_Extracted data_
%%

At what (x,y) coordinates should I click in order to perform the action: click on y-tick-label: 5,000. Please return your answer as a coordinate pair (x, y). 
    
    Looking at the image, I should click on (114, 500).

%%
%%

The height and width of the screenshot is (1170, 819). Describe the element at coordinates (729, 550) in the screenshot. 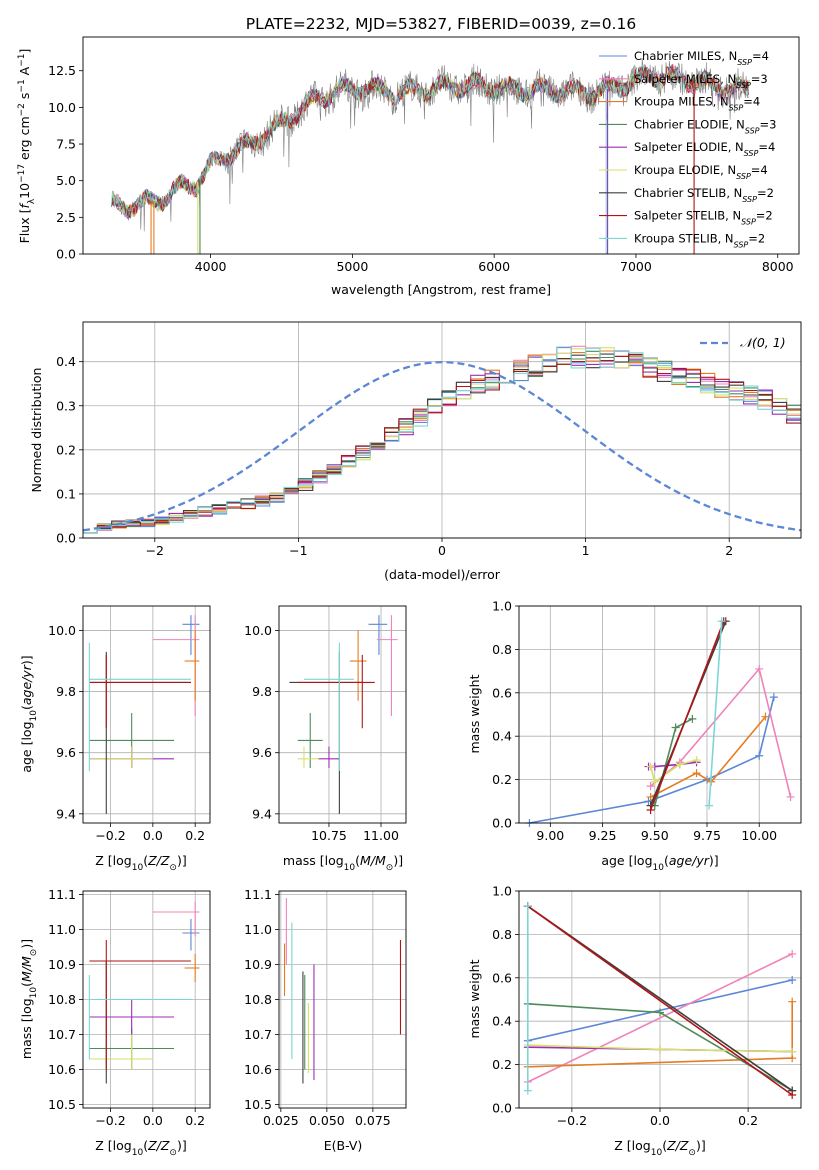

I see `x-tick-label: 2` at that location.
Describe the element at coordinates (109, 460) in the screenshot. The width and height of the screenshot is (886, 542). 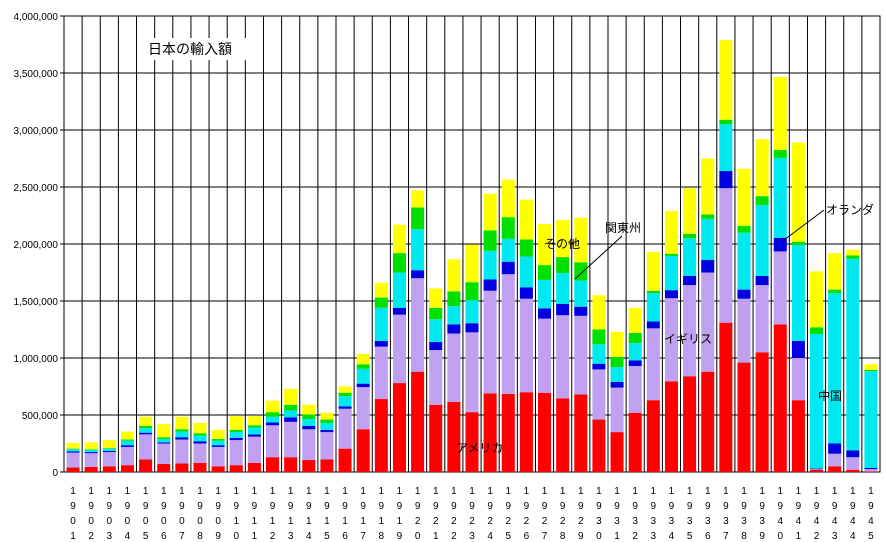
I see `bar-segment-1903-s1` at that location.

%%
%%

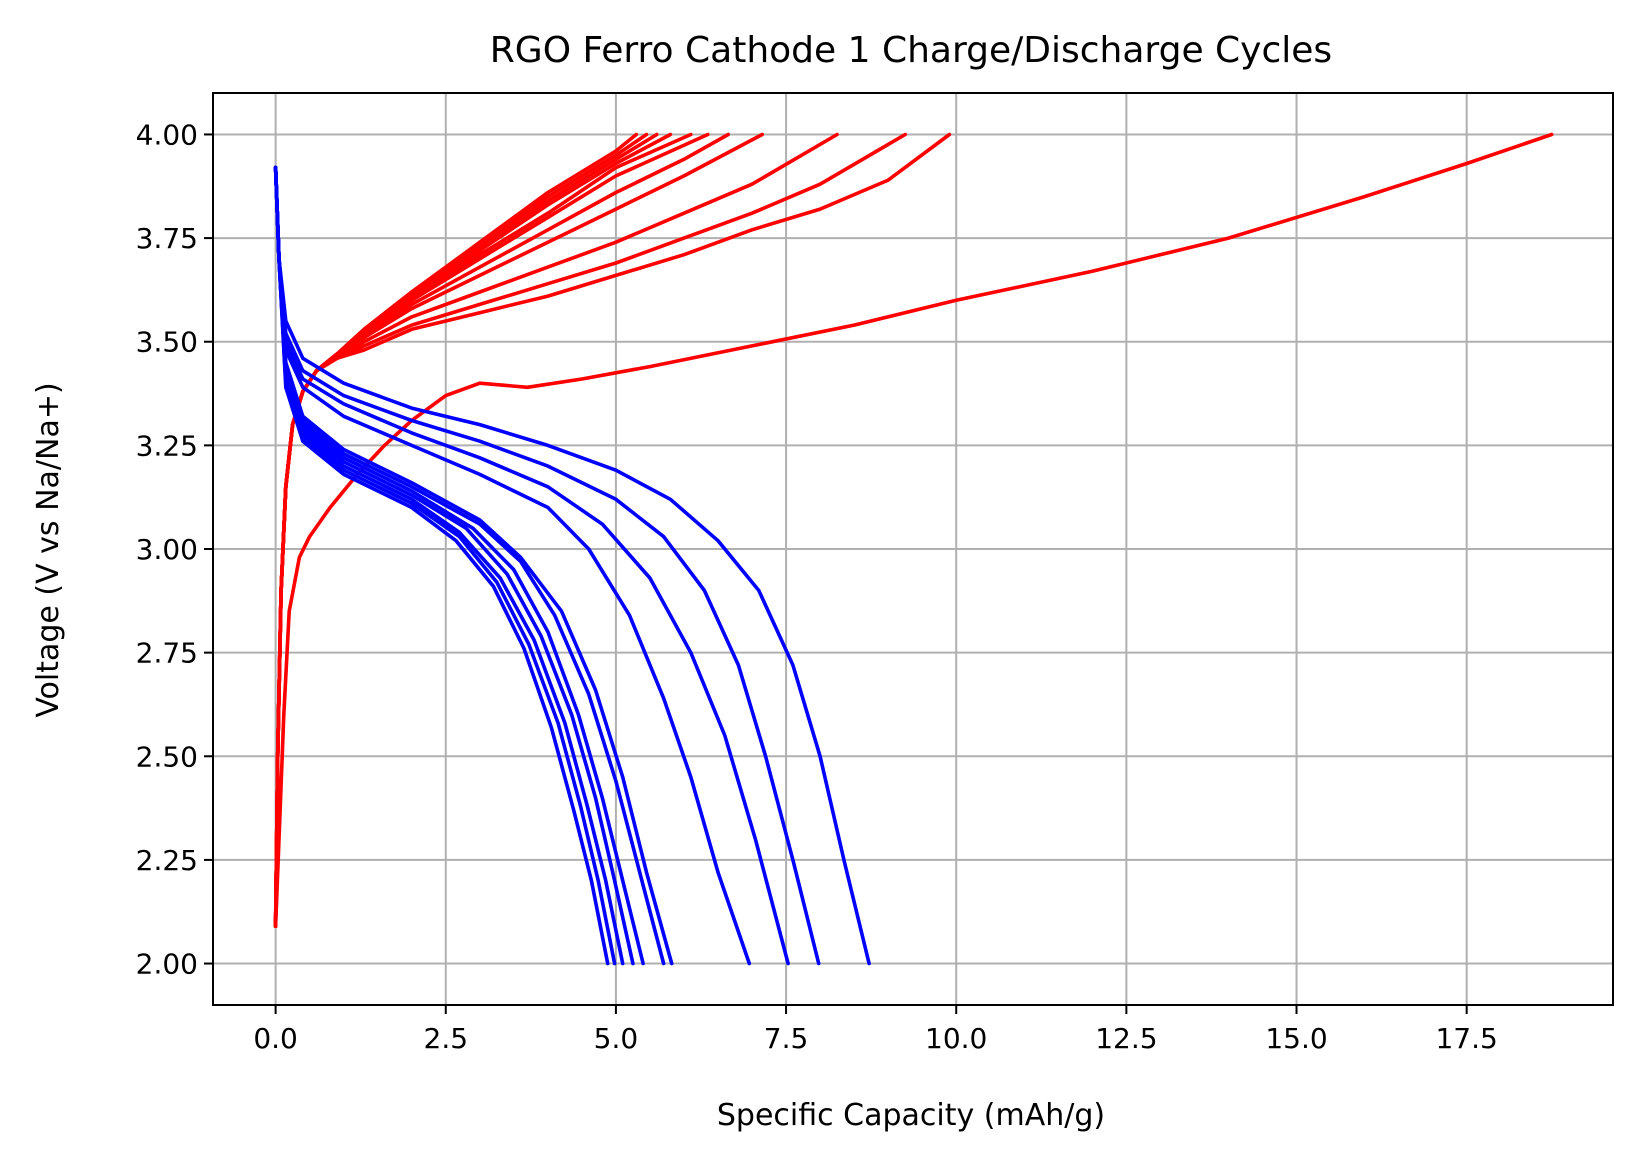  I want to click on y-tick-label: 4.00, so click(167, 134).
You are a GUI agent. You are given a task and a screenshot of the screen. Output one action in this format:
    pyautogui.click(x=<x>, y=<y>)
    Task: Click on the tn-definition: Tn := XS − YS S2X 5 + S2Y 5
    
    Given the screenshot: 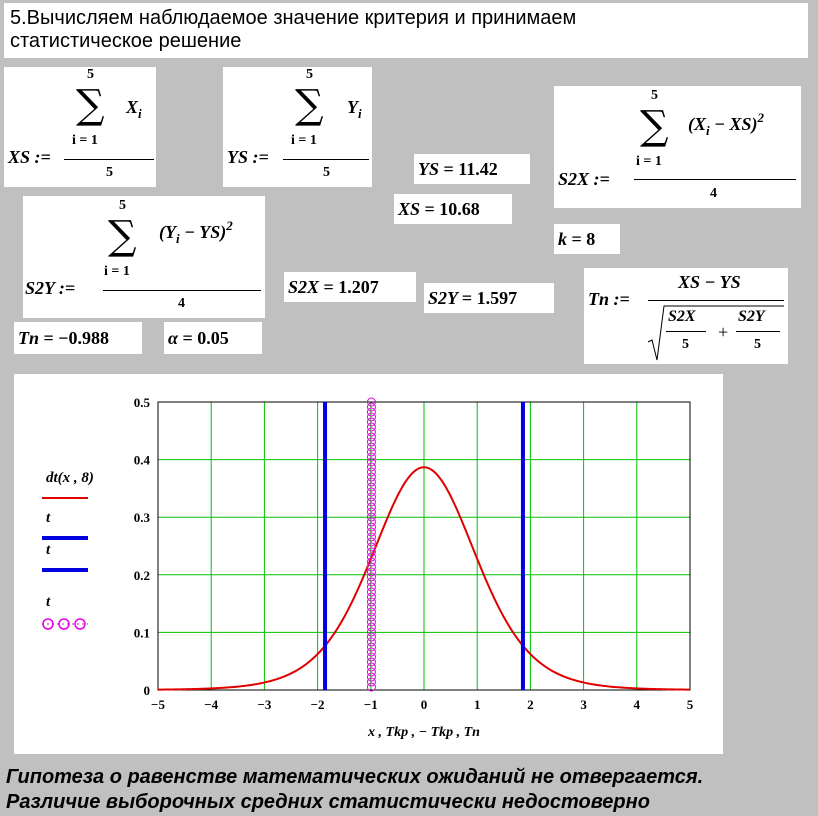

%%

_Instructions for the task_
Report every line of the items above that contains the string "should", matching case exactly.

_Response for this exercise_
At what (x,y) coordinates should I click in order to perform the action: click on y-tick-label: 5,000. Please return your answer as a coordinate pair (x, y). 
    Looking at the image, I should click on (114, 500).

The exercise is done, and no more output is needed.